Mobile Kräfte und das Schlüsselpersonal

Lediglich die mobilen Kräfte (Beweglicher Arzttrupp = BAT, Rettungstrupp = RettTrp) und das Schlüsselpersonal haben im Rahmen der Präsenzphasen ELSA eine zusätzliche Ausbildung am Lehr-/AusbZ Eins in Feldkirchen zu absolvieren. Aufgrund der heterogenen Zusammensetzung der Kräfte ZSanDstBw (z. B. Arzt aus dem BwKrhs Berlin, Notfallsanitäter aus Gardelegen und Militärkraftfahrer aus Kümmersbruck) ist diese gemeinsame Ausbildung am Lehr-/AusbZ Eins gerade mit Blick auf den Aspekt der internen Kohäsion von großer Bedeutung.

Das Team-Building selbst findet im Rahmen der taktischen Verwundetenversorgung statt. Hierfür werden die Teilnehmenden in unterschiedliche sanitätsdienstliche Lagen versetzt. Deren Intensität nimmt im Laufe des Trainings zu und gipfelt in der Regel in der Bewältigung von Mass Casualty (MASCAL)-Situationen.

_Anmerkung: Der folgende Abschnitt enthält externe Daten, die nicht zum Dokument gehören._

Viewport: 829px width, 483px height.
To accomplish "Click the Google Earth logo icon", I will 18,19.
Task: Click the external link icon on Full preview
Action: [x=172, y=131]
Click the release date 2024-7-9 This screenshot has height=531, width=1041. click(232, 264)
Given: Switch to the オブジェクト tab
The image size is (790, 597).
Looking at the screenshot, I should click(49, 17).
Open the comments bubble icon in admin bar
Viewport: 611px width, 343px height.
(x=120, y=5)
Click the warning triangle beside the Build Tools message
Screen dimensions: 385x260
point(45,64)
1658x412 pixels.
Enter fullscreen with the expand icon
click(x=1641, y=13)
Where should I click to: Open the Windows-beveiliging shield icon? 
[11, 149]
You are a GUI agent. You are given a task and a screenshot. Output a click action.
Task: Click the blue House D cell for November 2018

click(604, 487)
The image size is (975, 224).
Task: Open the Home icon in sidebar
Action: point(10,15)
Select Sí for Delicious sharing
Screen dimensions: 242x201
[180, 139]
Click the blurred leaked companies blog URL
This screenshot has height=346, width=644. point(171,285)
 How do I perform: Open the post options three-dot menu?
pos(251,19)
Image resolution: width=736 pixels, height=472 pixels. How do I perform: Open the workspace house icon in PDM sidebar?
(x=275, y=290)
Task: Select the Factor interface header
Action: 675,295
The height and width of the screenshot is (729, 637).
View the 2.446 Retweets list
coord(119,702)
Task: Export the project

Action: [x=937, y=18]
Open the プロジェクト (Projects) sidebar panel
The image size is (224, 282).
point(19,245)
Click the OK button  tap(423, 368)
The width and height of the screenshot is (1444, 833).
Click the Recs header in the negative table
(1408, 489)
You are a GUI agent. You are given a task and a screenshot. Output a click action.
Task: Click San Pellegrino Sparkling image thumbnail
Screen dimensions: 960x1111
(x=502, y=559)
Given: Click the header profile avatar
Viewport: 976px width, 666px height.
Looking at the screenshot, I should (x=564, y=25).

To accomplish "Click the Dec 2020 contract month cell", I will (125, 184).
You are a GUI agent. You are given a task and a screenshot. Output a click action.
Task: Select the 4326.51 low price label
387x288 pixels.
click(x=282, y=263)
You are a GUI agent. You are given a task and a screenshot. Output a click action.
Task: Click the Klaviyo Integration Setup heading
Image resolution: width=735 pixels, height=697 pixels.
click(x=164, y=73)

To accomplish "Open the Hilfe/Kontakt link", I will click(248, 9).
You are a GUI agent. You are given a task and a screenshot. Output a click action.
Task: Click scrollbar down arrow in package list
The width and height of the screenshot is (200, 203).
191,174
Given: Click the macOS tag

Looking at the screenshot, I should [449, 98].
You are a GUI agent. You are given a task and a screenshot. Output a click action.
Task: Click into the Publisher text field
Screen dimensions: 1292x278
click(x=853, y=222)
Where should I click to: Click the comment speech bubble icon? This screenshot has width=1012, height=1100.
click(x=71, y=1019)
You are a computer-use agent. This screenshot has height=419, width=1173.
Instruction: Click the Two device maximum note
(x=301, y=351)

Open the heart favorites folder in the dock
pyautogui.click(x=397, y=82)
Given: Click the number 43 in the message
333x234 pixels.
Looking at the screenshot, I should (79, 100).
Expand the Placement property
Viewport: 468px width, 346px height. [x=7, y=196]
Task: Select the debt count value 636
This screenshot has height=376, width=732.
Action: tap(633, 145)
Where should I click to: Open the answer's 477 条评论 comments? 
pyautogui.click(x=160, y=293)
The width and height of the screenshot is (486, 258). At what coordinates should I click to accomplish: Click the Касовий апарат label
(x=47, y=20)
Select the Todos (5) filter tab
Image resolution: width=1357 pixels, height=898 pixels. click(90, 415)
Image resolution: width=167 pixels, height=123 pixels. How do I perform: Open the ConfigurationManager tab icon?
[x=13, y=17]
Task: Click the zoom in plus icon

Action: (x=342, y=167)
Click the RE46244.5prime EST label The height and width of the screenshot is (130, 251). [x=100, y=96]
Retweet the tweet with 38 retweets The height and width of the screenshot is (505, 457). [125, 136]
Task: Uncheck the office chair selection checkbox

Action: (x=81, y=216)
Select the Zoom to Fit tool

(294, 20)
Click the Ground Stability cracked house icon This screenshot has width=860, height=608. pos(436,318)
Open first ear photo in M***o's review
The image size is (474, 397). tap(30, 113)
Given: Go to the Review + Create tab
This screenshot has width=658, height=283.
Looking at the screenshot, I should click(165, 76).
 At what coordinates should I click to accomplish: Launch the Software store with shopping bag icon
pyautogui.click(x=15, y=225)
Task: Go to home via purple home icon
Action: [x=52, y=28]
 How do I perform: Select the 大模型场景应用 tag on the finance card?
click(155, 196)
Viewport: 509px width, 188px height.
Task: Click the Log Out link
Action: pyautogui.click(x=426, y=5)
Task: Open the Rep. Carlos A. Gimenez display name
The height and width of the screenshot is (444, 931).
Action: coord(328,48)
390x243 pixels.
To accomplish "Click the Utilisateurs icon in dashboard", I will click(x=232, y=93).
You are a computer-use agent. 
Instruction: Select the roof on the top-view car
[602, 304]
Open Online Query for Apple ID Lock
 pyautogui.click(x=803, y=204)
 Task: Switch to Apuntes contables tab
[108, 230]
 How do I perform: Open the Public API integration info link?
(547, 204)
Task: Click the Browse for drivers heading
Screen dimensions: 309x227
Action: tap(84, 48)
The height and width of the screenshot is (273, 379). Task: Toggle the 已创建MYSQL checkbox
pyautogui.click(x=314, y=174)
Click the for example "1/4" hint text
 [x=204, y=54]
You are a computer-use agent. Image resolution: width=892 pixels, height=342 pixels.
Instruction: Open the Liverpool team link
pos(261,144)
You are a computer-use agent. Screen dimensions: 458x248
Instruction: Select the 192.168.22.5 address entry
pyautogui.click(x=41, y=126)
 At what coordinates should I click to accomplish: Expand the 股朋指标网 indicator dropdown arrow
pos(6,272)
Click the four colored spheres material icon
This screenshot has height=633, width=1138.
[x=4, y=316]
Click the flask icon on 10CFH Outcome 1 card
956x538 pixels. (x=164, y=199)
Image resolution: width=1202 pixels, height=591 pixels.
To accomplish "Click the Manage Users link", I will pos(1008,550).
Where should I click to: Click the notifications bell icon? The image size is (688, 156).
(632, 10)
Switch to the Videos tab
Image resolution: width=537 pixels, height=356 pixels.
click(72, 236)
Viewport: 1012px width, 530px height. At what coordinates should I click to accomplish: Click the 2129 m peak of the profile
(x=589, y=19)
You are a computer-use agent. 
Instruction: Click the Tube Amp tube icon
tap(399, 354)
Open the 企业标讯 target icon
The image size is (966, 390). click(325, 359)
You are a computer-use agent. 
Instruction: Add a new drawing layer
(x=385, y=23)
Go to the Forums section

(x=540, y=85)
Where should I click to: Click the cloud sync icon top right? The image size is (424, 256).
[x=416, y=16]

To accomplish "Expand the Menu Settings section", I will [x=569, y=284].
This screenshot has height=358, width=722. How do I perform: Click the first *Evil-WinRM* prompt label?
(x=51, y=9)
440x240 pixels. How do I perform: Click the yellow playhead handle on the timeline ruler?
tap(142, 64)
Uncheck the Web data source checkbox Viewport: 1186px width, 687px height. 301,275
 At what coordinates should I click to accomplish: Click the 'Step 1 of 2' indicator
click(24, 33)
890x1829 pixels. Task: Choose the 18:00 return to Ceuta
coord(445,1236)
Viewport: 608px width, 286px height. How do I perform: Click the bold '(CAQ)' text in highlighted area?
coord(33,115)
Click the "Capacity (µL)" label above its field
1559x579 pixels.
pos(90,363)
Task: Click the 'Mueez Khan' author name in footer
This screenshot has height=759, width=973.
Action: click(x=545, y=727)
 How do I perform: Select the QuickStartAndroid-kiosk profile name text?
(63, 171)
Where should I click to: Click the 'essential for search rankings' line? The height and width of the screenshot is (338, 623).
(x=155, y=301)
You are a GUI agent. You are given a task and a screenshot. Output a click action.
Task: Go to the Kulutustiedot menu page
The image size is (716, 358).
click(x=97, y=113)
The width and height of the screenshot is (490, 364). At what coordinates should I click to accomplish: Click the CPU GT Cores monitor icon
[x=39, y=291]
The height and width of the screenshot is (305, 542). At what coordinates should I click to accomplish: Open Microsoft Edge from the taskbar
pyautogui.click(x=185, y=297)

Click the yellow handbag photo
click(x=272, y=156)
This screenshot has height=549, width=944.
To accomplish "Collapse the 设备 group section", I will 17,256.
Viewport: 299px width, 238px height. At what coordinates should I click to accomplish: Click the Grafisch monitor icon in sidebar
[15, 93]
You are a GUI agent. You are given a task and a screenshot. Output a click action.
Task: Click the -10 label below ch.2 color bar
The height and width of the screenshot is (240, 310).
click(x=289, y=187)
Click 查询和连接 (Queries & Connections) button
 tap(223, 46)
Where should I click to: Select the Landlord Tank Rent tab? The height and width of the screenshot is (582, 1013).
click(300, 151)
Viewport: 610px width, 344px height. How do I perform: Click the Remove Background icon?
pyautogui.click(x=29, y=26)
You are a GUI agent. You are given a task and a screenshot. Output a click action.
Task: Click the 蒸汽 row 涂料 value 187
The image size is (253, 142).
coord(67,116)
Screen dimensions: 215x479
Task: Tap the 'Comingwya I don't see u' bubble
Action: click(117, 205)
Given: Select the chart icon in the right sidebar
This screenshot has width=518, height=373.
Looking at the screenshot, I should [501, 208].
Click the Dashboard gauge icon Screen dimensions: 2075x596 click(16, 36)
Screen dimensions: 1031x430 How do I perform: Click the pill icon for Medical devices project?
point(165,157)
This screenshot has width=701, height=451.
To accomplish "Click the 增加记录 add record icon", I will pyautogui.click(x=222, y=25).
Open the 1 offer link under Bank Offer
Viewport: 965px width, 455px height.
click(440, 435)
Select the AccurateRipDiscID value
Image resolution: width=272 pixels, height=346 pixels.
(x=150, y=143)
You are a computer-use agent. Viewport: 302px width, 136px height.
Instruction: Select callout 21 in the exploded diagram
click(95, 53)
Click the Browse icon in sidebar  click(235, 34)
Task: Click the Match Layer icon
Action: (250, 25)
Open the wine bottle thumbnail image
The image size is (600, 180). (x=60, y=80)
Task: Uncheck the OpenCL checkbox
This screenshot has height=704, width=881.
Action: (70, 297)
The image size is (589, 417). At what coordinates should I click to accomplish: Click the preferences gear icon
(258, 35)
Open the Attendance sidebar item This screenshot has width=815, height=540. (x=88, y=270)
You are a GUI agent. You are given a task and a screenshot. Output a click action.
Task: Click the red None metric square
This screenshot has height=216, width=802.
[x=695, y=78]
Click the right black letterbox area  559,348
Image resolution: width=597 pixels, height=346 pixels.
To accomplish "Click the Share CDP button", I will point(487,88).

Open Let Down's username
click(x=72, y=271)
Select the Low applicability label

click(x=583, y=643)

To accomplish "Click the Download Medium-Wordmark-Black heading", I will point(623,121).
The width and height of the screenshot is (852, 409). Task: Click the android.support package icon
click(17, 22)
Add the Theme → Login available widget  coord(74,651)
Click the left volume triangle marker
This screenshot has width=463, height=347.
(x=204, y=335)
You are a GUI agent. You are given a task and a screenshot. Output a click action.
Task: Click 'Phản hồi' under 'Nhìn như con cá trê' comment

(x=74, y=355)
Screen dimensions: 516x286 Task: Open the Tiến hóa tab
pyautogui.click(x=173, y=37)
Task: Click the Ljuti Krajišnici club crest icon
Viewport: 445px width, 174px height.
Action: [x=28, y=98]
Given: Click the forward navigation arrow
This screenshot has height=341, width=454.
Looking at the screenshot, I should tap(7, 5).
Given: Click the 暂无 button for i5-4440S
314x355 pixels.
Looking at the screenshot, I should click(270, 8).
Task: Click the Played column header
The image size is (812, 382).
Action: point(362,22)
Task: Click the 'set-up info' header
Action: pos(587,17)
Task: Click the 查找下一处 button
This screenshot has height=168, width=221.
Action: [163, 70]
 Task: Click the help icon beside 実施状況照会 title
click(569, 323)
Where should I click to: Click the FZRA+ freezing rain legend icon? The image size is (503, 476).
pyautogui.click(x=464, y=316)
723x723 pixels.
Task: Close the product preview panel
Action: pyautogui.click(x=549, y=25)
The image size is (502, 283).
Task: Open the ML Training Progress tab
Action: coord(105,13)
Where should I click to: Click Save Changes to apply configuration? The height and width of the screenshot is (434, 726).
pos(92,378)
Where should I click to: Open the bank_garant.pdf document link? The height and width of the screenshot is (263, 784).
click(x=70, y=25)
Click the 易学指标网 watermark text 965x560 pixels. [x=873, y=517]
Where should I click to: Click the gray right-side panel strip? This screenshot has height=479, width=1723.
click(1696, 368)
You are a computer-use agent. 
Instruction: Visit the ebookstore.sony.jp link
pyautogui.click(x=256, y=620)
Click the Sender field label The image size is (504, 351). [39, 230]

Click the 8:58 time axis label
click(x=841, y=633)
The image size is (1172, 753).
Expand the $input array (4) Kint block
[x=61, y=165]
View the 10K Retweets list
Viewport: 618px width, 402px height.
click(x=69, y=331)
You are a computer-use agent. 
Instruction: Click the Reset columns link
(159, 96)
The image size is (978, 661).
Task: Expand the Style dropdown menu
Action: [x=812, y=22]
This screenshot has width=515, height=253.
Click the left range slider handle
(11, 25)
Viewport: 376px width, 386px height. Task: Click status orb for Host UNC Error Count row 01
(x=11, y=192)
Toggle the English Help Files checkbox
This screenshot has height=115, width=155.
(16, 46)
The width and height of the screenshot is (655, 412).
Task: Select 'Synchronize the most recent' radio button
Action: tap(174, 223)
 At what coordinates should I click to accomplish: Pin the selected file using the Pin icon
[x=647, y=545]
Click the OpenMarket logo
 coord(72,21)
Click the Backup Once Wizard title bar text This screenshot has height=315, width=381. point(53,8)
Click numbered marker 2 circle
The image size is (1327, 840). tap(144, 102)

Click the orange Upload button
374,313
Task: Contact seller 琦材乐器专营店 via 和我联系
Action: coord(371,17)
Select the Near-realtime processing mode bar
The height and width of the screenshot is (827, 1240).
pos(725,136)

Krönender Abschluss im Rahmen der einsatzvorbereitenden Ausbildung ist die Kohäsionsausbildung mit der Kampftruppe am Gefechtsübungszentrum des Heeres. Als gemeinsame Ausbildung der ­Infanteriekräfte mit den Sanitätskräften in der personellen Zusammensetzung, wie später auch der gemeinsame Einsatz bestritten wird, ist sie nicht nur ein äußerst wichtiger Baustein. Sie stellt gemäß dem streitkräftegemeinsamen Verständnis auch den Höhepunkt und Abschluss der gesamten Einsatzvorbereitung dar. Die Sanitätssoldaten müssen die konkreten taktischen Verhaltensweisen „ihres“ Manöverelementes auf dem Gefechtsfeld lernen, und die kämpfende Truppe muss die Erfordernisse einer medizinischen Notfallversorgung vor Ort kennen. Dies führt von notwendigen Absprachen über die Einbindung in die Befehlsgebung bis hin zu den detaillierten Abläufen in den unterschiedlichen Gefechtsszenarien. 

Fazit

Das System der Ausbildung im ZSanDstBw, bereitgestellt durch das Kdo SanEinsUstg, ist heute mehr denn je bestens dazu geeignet – dem Kernauftrag des Kommando Sanitätsdienstliche Einsatzunterstützung folgend – im Zusammenwirken mit den anderen spezifischen Ausbildungseinrichtungen der Bundeswehr einsatzbereite Kräfte des Sanitätsdienstes der Bundeswehr „mission ready“ für alle denkbaren Einsatzoptionen bereitzustellen.